We have a situation with two possible outcomes: We default and get a downgrade (and everything falls apart) or we get the budget under control and raise the debt ceiling (and the specter of default passes, with stocks and other risky assets blasting higher). There really isn't a middle ground. And with all those assets moving together, you can't hedge your bets.

SLV – iShares Silver Trust ©

A great example of this can be seen in the way silver imploded in May, after the U.S. dollar spiked after the killing of Osama bin Laden. Suddenly, it felt like America had gotten its mojo back. Global financial markets responded by sending the dollar higher, ending a four-month downtrend.
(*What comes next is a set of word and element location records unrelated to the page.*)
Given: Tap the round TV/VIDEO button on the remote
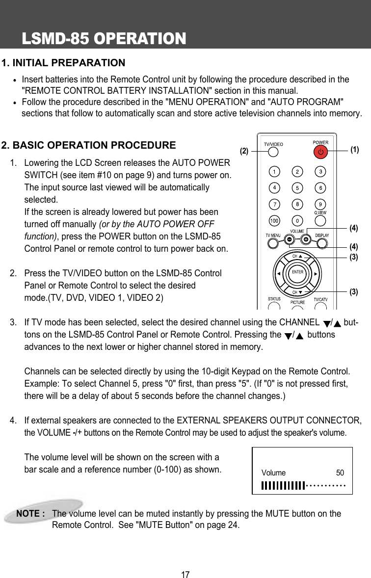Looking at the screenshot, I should [273, 152].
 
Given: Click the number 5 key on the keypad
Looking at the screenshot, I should [297, 187].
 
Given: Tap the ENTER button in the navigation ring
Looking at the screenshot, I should [297, 272].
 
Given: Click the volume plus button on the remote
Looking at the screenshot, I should [306, 239].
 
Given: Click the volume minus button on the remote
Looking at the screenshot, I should [289, 239].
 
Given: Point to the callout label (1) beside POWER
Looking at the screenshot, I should [354, 150].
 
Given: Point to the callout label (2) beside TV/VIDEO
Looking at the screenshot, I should [244, 152].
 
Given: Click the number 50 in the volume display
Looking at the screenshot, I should [340, 473].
For most of us, it was all good. Bin Laden was dead. We felt a surge of pride and patriotism. Gas prices dropped. And inflationary pressures cooled, thanks to a stronger dollar.

But because the dollar has a close relationship with risky assets, Wall Street panicked. Silver and gold fell first -- followed by crude oil and a long list of other commodities, including industrial metals and copper. Then foreign stocks. U.S. equities came under pressure in June. And finally, corporate bonds suffered a dramatic sell-off on June 16 that marked the end of the drop.

So you can see, there was no place to hide. The selling pressure unleashed by currency fluctuations spread through the system like wildfire. Diversified or not, people got burned.

No more buy and pray

My point is this: The investing environment has changed. Decades ago, when correlations were lower and diversification more powerful, buying and holding a range of investments was the way to go. It paid off over time. And this is still how a lot of people run their retirement investments -- buy and hold, or even buy and forget.

But the advent of a more integrated global financial system has reduced the protection offered by owning bonds and dabbling in commodities along with owning stocks. Just when people need protection, it's harder to find in the traditional places.

The intriguing news is that while correlations are on the rise among asset classes, we're seeing a drop in correlations within the stock market. Simply put, certain areas of the market still outperform other areas on a regular basis. As a result, investors can diversify by regularly moving into areas of the market showing strength and leaving those showing weakness.

In other words, investors need to refocus on good old-fashioned stock selection -- especially in an environment of extreme political and economic uncertainty.

That's because it offers the best result no matter what Washington does on the debt ceiling: If Obama and the Republicans do the right thing, the strong stocks will lead the way; if they don't, strong stocks will fall the least and give you time to get out.